Members of Array Collective
Laura O’Connor & Sinéad Bhreathnach-Cashell

Dr Laura O’Connor is a visual artist, researcher and festival co-ordinator based in Belfast. O’Connor’s work combines performance, sculpture, installation, video and digital media to look at the representation of “women” in the media and through cultural narratives. Recent works include Cultural Methods an ongoing project researching the digital surveillance of fertility and its links to cultural narratives and the treatment of reproductive autonomy in Ireland; Uncomfortable State (2017-2019) a series of live performances, sculptural works and video installations based around abortion rights in Ireland. O’Connor is also co-director of WANDA: Feminism and Moving Image, an organisation that exhibits moving image works by and about women and works alongside industry organisations and individuals to expose inequality and underrepresentation in the film industry.

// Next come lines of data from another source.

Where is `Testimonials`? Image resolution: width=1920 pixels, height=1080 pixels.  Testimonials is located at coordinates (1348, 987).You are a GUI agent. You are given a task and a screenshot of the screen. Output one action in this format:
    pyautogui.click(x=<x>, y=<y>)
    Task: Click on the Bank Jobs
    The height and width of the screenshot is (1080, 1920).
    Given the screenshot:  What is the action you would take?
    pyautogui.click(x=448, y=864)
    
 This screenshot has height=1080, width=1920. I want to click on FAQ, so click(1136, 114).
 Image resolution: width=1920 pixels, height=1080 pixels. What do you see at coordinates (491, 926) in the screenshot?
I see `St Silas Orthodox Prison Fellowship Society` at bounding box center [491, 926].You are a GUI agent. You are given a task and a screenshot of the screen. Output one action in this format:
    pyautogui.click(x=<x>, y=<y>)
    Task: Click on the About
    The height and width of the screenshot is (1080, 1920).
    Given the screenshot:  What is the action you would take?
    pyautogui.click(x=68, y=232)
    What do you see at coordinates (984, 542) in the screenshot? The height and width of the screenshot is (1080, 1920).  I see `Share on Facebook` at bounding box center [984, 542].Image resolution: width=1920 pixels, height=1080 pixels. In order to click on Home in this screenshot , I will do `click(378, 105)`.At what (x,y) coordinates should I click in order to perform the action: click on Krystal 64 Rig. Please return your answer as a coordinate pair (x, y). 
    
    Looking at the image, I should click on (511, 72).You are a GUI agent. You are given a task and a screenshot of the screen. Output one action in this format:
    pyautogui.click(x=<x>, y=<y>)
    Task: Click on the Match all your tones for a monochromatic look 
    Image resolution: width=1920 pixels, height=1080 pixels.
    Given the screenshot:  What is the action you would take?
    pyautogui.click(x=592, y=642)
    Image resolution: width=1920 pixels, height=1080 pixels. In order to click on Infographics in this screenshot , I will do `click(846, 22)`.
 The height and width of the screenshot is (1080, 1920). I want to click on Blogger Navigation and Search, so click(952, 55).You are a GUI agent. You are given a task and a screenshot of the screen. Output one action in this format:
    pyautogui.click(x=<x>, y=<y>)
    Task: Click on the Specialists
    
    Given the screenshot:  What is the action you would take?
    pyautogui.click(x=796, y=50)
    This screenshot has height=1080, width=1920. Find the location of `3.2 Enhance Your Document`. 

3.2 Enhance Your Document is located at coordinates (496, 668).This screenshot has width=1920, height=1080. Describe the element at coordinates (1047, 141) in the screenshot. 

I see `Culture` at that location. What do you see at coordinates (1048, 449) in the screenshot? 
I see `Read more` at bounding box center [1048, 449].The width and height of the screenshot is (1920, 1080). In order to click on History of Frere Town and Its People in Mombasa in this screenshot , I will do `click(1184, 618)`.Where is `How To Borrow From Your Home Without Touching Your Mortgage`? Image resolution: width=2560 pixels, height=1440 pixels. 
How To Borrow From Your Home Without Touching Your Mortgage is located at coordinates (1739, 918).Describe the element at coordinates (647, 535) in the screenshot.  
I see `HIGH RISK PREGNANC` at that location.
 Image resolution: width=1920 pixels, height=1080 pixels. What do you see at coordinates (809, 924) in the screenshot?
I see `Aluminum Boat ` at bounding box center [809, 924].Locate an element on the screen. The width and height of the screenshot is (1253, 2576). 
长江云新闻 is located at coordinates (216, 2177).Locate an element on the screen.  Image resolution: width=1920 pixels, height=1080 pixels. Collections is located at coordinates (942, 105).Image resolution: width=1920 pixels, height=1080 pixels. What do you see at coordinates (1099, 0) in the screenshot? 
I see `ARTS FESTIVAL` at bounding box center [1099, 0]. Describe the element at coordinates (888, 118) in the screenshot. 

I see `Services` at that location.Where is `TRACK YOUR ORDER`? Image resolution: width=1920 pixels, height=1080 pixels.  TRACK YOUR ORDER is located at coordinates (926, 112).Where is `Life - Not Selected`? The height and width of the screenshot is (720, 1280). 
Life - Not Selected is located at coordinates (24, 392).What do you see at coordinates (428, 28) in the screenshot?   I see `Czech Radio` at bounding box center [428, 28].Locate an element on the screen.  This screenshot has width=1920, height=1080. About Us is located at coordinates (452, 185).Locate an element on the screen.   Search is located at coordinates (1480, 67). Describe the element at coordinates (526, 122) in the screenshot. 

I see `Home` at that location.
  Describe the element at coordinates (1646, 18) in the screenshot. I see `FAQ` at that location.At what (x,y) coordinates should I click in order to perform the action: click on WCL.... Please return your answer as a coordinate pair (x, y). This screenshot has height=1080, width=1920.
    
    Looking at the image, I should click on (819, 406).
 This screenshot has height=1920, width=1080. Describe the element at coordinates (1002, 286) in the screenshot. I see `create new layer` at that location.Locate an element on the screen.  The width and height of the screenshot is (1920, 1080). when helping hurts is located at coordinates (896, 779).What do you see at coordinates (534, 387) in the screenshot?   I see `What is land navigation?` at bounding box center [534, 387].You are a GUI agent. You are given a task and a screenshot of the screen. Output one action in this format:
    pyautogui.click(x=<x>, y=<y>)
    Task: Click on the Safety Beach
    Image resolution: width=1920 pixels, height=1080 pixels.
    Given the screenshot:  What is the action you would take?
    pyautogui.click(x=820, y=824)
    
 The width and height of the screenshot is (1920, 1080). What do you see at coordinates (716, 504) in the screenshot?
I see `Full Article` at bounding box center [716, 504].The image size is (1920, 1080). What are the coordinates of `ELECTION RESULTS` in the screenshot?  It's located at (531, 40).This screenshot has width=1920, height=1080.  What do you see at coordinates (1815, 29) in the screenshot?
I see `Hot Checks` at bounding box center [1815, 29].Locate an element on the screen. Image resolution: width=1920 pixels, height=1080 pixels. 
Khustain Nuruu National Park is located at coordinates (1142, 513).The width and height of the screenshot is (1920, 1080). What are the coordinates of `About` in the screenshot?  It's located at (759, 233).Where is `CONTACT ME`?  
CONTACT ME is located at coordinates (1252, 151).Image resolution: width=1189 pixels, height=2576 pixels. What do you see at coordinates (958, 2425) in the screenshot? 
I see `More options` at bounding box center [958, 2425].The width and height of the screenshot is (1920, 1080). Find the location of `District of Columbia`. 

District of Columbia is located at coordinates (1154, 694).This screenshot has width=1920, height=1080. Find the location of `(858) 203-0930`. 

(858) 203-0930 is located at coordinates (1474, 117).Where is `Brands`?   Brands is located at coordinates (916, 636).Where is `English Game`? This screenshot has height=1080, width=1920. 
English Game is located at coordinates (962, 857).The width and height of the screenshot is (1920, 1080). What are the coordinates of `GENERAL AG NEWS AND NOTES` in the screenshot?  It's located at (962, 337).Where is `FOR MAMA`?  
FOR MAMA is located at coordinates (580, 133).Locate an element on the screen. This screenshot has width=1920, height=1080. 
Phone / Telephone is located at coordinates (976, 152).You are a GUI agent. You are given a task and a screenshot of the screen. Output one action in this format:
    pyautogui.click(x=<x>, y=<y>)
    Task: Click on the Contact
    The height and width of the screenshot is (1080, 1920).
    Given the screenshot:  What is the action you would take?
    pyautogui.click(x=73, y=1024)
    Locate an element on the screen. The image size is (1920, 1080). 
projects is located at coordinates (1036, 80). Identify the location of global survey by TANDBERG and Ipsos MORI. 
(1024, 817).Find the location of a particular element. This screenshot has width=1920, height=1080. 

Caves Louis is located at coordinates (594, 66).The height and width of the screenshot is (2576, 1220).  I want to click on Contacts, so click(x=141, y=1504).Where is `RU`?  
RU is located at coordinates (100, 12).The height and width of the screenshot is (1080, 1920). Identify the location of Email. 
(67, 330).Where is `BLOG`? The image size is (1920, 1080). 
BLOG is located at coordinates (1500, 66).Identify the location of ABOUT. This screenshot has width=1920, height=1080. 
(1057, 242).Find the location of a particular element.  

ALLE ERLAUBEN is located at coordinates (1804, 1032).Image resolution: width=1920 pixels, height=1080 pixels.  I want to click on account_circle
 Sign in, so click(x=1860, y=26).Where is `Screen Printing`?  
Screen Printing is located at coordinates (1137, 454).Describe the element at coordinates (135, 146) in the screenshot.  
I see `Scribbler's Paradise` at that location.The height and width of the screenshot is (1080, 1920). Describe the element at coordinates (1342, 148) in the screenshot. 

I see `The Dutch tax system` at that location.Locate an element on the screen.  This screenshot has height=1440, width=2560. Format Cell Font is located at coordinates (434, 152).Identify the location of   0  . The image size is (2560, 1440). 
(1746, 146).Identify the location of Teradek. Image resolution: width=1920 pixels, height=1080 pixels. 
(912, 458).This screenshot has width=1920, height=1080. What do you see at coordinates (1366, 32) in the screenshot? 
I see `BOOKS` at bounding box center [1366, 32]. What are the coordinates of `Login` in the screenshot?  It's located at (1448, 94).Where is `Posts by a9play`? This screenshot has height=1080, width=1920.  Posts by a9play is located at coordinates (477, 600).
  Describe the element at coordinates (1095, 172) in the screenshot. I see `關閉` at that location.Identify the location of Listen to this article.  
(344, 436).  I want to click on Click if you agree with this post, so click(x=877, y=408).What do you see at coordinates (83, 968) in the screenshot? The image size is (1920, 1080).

Sinéad Bhreathnach-Cashell invites people to play. Building communities of practice, sharing spaces and getting together to do things has always been part of how she works. This kaleidoscopic practice includes interactive installations; performance art and curating. Reality sparks off an unknown alchemy of serious thoughts and fanciful imaginations. The results are rarely predetermined or understood by the artist, however the work is often absurd, brightly coloured and handmade. Her work is made possible by the generosity of family, friends, colleagues and strangers. Born and based in Belfast, Sinéad is a member of Bbeyond, the Array Collective and BBDB weekly zooms. She works as a curator for Northern Ireland Screen’s Digital Film Archive, developing live cinema projects using the Ulster Television archive. Sinéad studied her BA Hons Fine and Applied Art in the Belfast Art College (Ulster University) and Post Graduate Studies in Art Room Methodology in Bath Spa University.

EL Putnam
Dr. EL Putnam is an artist-philosopher working in performance art and digital technologies. They are a member of the Mobius Artists Group (Boston), Bbeyond (Belfast), and the International Association of Art Critics. Exhibitions of note include the solo exhibition PseudoRandom at Emerson Contemporary in Boston, MA, USA (2023); the Research Pavilion at the 2017 Venice Biennale; “Art Action” with Le Lieu in Quebec City, Canada (2018); “Digital Art in Ireland Exhibition” with Sample Studios at the Lord Mayor’s Pavilion in Cork (2022); and Living Canvas in Dublin (2022). Recent publications include the monograph The Maternal, Digital Subjectivity, and the Aesthetics of Interruption (2022) and the forthcoming Livestreaming: An Aesthetics and Ethics of Technical Encounter (2024). They have received funding from Culture Ireland, the Arts Council of Ireland, and Westmeath County Council. They are Assistant Professor in Digital Media at Maynooth University.